What this task involves: Repeat each line of the material word for word.
◇ ◇ ◇
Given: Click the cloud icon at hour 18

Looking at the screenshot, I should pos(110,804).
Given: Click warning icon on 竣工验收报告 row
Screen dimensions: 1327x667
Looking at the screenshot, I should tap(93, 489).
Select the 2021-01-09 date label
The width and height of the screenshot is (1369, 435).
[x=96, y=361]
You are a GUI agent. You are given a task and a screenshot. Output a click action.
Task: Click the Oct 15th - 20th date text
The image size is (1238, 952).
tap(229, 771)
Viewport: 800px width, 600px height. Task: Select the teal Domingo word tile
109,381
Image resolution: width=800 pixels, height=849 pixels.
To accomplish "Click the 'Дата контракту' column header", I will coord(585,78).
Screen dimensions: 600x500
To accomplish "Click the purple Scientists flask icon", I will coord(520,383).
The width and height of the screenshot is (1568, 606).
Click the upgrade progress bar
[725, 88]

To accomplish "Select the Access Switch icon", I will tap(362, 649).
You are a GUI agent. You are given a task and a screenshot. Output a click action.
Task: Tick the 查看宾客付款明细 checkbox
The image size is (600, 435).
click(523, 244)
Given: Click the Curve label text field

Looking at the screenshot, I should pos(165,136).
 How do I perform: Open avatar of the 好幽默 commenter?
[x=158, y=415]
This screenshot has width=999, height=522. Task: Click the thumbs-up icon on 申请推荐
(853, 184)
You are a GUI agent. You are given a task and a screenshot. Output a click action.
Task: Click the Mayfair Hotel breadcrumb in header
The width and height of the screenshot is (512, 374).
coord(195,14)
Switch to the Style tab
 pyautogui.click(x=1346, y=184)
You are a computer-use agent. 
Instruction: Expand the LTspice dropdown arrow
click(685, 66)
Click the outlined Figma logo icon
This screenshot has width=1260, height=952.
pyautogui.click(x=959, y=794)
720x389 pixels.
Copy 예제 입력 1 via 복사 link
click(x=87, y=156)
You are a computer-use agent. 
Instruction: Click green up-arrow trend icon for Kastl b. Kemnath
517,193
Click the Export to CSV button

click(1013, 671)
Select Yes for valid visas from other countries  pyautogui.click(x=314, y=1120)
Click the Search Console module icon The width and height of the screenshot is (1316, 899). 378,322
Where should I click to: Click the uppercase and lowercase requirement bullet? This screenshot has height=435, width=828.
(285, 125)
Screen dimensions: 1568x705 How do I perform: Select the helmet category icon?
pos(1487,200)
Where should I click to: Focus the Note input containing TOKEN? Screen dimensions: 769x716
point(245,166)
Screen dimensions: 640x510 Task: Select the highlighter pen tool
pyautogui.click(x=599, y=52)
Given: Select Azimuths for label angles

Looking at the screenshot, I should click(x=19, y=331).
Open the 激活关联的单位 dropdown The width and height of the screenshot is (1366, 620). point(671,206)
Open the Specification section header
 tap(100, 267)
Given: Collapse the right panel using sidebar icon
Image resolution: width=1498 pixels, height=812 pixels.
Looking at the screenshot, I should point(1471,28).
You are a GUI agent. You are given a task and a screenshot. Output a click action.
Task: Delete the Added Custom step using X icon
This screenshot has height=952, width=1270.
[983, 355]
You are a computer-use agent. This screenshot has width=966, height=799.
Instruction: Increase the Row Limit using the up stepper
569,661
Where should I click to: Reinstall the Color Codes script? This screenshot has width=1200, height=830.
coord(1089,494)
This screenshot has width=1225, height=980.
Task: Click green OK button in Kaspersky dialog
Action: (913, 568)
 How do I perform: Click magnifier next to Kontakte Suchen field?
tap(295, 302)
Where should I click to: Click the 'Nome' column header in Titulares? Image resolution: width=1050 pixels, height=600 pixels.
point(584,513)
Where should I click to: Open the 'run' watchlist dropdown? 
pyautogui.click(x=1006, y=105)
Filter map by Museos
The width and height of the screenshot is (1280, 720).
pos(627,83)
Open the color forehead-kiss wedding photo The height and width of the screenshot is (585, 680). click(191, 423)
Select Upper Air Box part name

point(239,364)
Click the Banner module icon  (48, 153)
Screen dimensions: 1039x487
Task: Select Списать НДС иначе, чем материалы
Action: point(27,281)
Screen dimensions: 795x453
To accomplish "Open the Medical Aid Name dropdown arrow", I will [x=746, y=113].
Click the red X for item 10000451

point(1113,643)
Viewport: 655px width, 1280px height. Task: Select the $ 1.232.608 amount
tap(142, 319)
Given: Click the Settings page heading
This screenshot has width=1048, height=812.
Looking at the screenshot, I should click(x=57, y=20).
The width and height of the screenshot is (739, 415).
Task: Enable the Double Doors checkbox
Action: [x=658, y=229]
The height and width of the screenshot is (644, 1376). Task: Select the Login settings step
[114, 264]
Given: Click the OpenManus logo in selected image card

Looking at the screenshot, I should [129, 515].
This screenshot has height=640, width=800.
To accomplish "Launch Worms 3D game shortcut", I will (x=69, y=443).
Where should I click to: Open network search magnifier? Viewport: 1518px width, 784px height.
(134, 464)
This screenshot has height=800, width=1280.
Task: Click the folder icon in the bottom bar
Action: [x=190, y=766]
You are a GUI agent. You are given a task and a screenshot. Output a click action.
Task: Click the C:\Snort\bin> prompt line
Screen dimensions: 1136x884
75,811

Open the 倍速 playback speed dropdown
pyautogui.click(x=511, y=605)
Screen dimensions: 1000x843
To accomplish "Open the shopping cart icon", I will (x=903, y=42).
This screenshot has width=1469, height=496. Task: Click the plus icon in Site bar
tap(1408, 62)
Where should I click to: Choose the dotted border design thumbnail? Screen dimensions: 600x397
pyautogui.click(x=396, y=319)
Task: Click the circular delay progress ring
◇ ◇ ◇
Response below:
Given: Click the cloud icon at hour 18

Looking at the screenshot, I should pos(110,804).
Given: Click warning icon on 竣工验收报告 row
Screen dimensions: 1327x667
Looking at the screenshot, I should tap(93, 489).
Select the 2021-01-09 date label
The width and height of the screenshot is (1369, 435).
[x=96, y=361]
You are a GUI agent. You are given a task and a screenshot. Output a click action.
Task: Click the Oct 15th - 20th date text
The image size is (1238, 952).
tap(229, 771)
Viewport: 800px width, 600px height. Task: Select the teal Domingo word tile
109,381
Image resolution: width=800 pixels, height=849 pixels.
To accomplish "Click the 'Дата контракту' column header", I will coord(585,78).
Screen dimensions: 600x500
To accomplish "Click the purple Scientists flask icon", I will coord(520,383).
The width and height of the screenshot is (1568, 606).
Click the upgrade progress bar
[725, 88]

To accomplish "Select the Access Switch icon", I will tap(362, 649).
You are a GUI agent. You are given a task and a screenshot. Output a click action.
Task: Tick the 查看宾客付款明细 checkbox
The image size is (600, 435).
click(523, 244)
Given: Click the Curve label text field

Looking at the screenshot, I should pos(165,136).
 How do I perform: Open avatar of the 好幽默 commenter?
[x=158, y=415]
This screenshot has width=999, height=522. Task: Click the thumbs-up icon on 申请推荐
(853, 184)
You are a GUI agent. You are given a task and a screenshot. Output a click action.
Task: Click the Mayfair Hotel breadcrumb in header
The width and height of the screenshot is (512, 374).
coord(195,14)
Switch to the Style tab
 pyautogui.click(x=1346, y=184)
You are a computer-use agent. 
Instruction: Expand the LTspice dropdown arrow
click(685, 66)
Click the outlined Figma logo icon
This screenshot has width=1260, height=952.
pyautogui.click(x=959, y=794)
720x389 pixels.
Copy 예제 입력 1 via 복사 link
click(x=87, y=156)
You are a computer-use agent. 
Instruction: Click green up-arrow trend icon for Kastl b. Kemnath
517,193
Click the Export to CSV button

click(1013, 671)
Select Yes for valid visas from other countries  pyautogui.click(x=314, y=1120)
Click the Search Console module icon The width and height of the screenshot is (1316, 899). 378,322
Where should I click to: Click the uppercase and lowercase requirement bullet? This screenshot has height=435, width=828.
(285, 125)
Screen dimensions: 1568x705 How do I perform: Select the helmet category icon?
pos(1487,200)
Where should I click to: Focus the Note input containing TOKEN? Screen dimensions: 769x716
point(245,166)
Screen dimensions: 640x510 Task: Select the highlighter pen tool
pyautogui.click(x=599, y=52)
Given: Select Azimuths for label angles

Looking at the screenshot, I should click(x=19, y=331).
Open the 激活关联的单位 dropdown The width and height of the screenshot is (1366, 620). point(671,206)
Open the Specification section header
 tap(100, 267)
Given: Collapse the right panel using sidebar icon
Image resolution: width=1498 pixels, height=812 pixels.
Looking at the screenshot, I should point(1471,28).
You are a GUI agent. You are given a task and a screenshot. Output a click action.
Task: Delete the Added Custom step using X icon
This screenshot has height=952, width=1270.
[983, 355]
You are a computer-use agent. This screenshot has width=966, height=799.
Instruction: Increase the Row Limit using the up stepper
569,661
Where should I click to: Reinstall the Color Codes script? This screenshot has width=1200, height=830.
coord(1089,494)
This screenshot has width=1225, height=980.
Task: Click green OK button in Kaspersky dialog
Action: (913, 568)
 How do I perform: Click magnifier next to Kontakte Suchen field?
tap(295, 302)
Where should I click to: Click the 'Nome' column header in Titulares? Image resolution: width=1050 pixels, height=600 pixels.
point(584,513)
Where should I click to: Open the 'run' watchlist dropdown? 
pyautogui.click(x=1006, y=105)
Filter map by Museos
The width and height of the screenshot is (1280, 720).
pos(627,83)
Open the color forehead-kiss wedding photo The height and width of the screenshot is (585, 680). click(191, 423)
Select Upper Air Box part name

point(239,364)
Click the Banner module icon  (48, 153)
Screen dimensions: 1039x487
Task: Select Списать НДС иначе, чем материалы
Action: point(27,281)
Screen dimensions: 795x453
To accomplish "Open the Medical Aid Name dropdown arrow", I will [x=746, y=113].
Click the red X for item 10000451

point(1113,643)
Viewport: 655px width, 1280px height. Task: Select the $ 1.232.608 amount
tap(142, 319)
Given: Click the Settings page heading
This screenshot has width=1048, height=812.
Looking at the screenshot, I should click(x=57, y=20).
The width and height of the screenshot is (739, 415).
Task: Enable the Double Doors checkbox
Action: [x=658, y=229]
The height and width of the screenshot is (644, 1376). Task: Select the Login settings step
[114, 264]
Given: Click the OpenManus logo in selected image card

Looking at the screenshot, I should [129, 515].
This screenshot has height=640, width=800.
To accomplish "Launch Worms 3D game shortcut", I will (x=69, y=443).
Where should I click to: Open network search magnifier? Viewport: 1518px width, 784px height.
(134, 464)
This screenshot has height=800, width=1280.
Task: Click the folder icon in the bottom bar
Action: [x=190, y=766]
You are a GUI agent. You are given a task and a screenshot. Output a click action.
Task: Click the C:\Snort\bin> prompt line
Screen dimensions: 1136x884
75,811

Open the 倍速 playback speed dropdown
pyautogui.click(x=511, y=605)
Screen dimensions: 1000x843
To accomplish "Open the shopping cart icon", I will (x=903, y=42).
This screenshot has width=1469, height=496. Task: Click the plus icon in Site bar
tap(1408, 62)
Where should I click to: Choose the dotted border design thumbnail? Screen dimensions: 600x397
pyautogui.click(x=396, y=319)
Task: Click the circular delay progress ring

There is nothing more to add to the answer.